[WHAT THE TASK REQUIRES] Give the lines starting with the one that contains "How do I perform: Open the analytics" and going on through the one that contains "[x=1178, y=139]" as a Markdown table with the columns No. and Line. Number each row, and leave out any blank lines.

======== RECORDED INFORMATION

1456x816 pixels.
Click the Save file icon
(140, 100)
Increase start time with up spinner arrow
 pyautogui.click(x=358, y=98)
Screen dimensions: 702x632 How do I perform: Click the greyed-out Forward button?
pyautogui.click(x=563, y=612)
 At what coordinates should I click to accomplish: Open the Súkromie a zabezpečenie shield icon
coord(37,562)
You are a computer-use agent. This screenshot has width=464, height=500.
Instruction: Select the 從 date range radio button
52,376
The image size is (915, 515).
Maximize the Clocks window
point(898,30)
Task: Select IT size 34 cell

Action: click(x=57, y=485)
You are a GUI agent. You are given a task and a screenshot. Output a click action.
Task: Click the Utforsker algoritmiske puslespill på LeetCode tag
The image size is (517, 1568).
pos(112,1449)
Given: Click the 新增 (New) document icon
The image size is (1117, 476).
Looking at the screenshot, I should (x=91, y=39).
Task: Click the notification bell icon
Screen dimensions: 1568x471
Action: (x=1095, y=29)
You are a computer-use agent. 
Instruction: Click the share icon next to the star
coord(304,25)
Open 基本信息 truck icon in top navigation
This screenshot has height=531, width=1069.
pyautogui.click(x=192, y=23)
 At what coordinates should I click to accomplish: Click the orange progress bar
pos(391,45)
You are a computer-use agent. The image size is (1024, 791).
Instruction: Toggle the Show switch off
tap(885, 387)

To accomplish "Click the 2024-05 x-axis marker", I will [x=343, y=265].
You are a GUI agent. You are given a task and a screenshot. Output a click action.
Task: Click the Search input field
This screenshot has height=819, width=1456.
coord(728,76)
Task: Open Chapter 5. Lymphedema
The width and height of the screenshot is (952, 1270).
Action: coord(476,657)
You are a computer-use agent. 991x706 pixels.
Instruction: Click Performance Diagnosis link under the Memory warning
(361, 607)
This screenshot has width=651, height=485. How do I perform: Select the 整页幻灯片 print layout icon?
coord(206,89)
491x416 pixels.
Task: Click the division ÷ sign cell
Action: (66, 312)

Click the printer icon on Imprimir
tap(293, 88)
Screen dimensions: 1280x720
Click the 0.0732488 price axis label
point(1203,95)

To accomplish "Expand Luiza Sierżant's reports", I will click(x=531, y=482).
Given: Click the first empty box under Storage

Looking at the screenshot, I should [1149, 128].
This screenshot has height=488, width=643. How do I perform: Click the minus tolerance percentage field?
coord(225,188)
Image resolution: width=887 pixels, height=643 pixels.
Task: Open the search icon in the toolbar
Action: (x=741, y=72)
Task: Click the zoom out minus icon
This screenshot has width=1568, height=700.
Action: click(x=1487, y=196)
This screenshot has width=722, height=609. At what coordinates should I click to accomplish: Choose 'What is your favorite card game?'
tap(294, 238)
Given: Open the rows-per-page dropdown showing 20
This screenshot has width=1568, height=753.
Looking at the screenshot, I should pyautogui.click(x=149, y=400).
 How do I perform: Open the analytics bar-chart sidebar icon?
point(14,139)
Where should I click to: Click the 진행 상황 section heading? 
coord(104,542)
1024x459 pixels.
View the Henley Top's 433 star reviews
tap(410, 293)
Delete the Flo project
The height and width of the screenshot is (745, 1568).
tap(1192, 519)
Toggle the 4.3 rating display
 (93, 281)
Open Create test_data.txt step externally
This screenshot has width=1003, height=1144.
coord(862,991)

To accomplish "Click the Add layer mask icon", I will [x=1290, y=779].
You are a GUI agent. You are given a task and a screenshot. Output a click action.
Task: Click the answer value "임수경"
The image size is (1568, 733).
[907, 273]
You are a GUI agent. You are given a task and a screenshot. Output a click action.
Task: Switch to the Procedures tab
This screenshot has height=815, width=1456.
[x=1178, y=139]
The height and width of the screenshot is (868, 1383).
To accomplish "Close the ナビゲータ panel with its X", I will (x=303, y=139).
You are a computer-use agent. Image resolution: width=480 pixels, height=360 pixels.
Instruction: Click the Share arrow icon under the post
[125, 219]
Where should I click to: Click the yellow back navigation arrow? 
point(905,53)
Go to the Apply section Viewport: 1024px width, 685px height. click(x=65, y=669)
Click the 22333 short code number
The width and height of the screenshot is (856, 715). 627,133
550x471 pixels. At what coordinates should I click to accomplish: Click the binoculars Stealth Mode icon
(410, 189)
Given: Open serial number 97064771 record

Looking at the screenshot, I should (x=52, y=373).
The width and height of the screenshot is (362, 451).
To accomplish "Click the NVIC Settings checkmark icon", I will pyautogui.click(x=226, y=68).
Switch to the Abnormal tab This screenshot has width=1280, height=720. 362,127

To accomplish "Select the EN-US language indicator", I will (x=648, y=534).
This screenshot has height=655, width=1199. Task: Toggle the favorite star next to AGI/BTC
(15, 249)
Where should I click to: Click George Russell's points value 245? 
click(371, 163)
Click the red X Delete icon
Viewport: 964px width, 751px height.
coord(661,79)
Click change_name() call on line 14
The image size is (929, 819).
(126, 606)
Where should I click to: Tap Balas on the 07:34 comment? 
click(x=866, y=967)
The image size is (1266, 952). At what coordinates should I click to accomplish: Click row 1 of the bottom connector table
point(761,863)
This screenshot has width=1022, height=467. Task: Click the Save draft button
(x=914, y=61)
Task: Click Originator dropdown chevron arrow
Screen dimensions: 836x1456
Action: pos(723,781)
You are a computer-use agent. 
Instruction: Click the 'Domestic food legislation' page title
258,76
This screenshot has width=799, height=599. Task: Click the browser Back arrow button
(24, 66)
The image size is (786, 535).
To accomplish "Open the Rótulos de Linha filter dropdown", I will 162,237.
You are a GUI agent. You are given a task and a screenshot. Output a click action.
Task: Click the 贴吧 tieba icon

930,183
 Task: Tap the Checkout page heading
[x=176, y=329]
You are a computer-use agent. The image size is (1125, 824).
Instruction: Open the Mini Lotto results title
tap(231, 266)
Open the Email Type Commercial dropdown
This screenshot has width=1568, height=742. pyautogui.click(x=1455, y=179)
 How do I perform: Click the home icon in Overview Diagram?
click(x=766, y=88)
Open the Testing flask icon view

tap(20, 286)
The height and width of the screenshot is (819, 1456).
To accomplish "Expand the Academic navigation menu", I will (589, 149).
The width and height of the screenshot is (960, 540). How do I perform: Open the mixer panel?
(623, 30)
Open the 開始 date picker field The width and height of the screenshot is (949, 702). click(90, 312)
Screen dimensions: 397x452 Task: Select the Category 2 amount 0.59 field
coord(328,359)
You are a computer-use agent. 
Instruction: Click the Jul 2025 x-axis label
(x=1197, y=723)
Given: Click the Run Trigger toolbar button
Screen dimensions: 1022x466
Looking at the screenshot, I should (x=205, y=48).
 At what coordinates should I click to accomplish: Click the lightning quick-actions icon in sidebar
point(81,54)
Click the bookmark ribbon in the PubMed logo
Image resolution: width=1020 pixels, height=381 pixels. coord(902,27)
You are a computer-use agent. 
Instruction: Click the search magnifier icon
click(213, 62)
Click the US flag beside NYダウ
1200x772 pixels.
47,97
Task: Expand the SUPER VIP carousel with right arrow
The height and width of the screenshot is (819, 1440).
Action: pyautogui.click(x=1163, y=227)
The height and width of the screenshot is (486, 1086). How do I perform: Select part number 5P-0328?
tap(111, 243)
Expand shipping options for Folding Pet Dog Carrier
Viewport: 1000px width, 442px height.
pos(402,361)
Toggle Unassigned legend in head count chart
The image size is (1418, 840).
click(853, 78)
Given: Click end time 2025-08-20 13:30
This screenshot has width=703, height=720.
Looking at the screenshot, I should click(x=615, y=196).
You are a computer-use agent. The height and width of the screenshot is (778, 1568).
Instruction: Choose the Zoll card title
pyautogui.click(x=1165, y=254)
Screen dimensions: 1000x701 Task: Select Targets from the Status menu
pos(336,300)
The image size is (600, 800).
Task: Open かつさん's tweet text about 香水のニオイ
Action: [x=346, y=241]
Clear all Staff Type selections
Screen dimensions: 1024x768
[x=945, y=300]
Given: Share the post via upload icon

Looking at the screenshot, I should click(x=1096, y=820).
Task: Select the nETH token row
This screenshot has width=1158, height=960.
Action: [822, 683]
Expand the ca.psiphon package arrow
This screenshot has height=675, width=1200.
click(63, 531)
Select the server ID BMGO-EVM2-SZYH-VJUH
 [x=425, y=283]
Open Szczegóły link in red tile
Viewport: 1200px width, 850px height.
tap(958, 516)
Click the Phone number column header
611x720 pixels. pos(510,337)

================

[ANSWER TO THIS EXERCISE]
| No. | Line |
|---|---|
| 1 |  How do I perform: Open the analytics bar-chart sidebar icon? |
| 2 | point(14,139) |
| 3 | Where should I click to: Click the 진행 상황 section heading?  |
| 4 | coord(104,542) |
| 5 | 1024x459 pixels. |
| 6 | View the Henley Top's 433 star reviews |
| 7 | tap(410, 293) |
| 8 | Delete the Flo project |
| 9 | The height and width of the screenshot is (745, 1568). |
| 10 | tap(1192, 519) |
| 11 | Toggle the 4.3 rating display |
| 12 |  (93, 281) |
| 13 | Open Create test_data.txt step externally |
| 14 | This screenshot has width=1003, height=1144. |
| 15 | coord(862,991) |
| 16 | To accomplish "Click the Add layer mask icon", I will [x=1290, y=779]. |
| 17 | You are a GUI agent. You are given a task and a screenshot. Output a click action. |
| 18 | Task: Click the answer value "임수경" |
| 19 | The image size is (1568, 733). |
| 20 | [907, 273] |
| 21 | You are a GUI agent. You are given a task and a screenshot. Output a click action. |
| 22 | Task: Switch to the Procedures tab |
| 23 | This screenshot has height=815, width=1456. |
| 24 | [x=1178, y=139] |